* _What is asked_
From the rows below, copy out each one that contains the string "Expand".

Element lookup records
--- begin ---

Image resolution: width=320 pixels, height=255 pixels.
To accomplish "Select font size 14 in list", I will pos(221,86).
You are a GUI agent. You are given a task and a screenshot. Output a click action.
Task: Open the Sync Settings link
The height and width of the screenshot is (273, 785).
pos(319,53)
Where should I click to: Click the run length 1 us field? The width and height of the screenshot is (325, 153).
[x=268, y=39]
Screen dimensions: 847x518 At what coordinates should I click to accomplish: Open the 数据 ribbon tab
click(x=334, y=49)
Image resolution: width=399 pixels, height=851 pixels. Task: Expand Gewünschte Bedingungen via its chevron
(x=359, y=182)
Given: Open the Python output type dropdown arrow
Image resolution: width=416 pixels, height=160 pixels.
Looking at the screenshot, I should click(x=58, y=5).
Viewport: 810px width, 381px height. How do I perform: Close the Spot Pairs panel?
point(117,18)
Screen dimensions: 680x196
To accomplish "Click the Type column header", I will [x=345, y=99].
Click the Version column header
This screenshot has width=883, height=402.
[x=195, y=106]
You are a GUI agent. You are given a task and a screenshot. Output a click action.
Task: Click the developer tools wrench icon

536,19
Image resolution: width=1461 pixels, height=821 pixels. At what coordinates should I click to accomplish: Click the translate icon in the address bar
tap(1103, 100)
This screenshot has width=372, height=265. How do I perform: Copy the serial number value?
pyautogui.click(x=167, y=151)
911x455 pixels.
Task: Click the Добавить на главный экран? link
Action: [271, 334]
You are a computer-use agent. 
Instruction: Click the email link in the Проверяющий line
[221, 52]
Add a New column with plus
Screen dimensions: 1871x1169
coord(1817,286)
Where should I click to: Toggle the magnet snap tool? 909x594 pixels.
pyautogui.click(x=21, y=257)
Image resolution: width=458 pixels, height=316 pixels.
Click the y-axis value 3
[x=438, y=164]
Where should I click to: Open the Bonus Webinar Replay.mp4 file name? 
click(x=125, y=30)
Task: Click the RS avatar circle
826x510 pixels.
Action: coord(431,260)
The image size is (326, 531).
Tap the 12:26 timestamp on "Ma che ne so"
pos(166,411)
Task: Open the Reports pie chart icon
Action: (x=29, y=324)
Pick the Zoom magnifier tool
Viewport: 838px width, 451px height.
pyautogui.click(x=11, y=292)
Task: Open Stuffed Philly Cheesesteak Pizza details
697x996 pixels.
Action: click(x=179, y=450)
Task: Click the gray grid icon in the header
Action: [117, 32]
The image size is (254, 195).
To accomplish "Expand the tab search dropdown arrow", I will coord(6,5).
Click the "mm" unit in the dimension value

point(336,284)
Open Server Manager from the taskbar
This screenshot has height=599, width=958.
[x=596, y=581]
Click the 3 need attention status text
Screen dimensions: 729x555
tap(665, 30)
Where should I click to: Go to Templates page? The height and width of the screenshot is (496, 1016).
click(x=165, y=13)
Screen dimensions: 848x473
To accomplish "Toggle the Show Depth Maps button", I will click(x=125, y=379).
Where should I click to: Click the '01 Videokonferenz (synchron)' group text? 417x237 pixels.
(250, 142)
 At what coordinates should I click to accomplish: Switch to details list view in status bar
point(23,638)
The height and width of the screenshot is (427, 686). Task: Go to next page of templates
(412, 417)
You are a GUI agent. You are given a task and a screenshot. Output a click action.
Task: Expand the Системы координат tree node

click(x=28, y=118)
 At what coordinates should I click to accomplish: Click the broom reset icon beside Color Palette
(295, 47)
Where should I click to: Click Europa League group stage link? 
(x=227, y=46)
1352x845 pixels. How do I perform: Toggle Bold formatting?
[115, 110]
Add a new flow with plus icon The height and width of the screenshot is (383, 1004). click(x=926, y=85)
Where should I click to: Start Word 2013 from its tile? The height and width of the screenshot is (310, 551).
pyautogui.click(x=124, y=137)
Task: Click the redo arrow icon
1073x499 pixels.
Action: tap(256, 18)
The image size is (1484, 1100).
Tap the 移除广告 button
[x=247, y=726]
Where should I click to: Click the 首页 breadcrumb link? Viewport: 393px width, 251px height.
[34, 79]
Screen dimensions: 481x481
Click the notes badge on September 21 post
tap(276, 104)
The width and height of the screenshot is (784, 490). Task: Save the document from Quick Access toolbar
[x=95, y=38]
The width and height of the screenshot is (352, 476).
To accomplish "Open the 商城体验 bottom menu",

--- end ---

* _Solution to this problem_
Image resolution: width=399 pixels, height=851 pixels. Task: Expand Gewünschte Bedingungen via its chevron
To accomplish "Expand the tab search dropdown arrow", I will coord(6,5).
Task: Expand the Системы координат tree node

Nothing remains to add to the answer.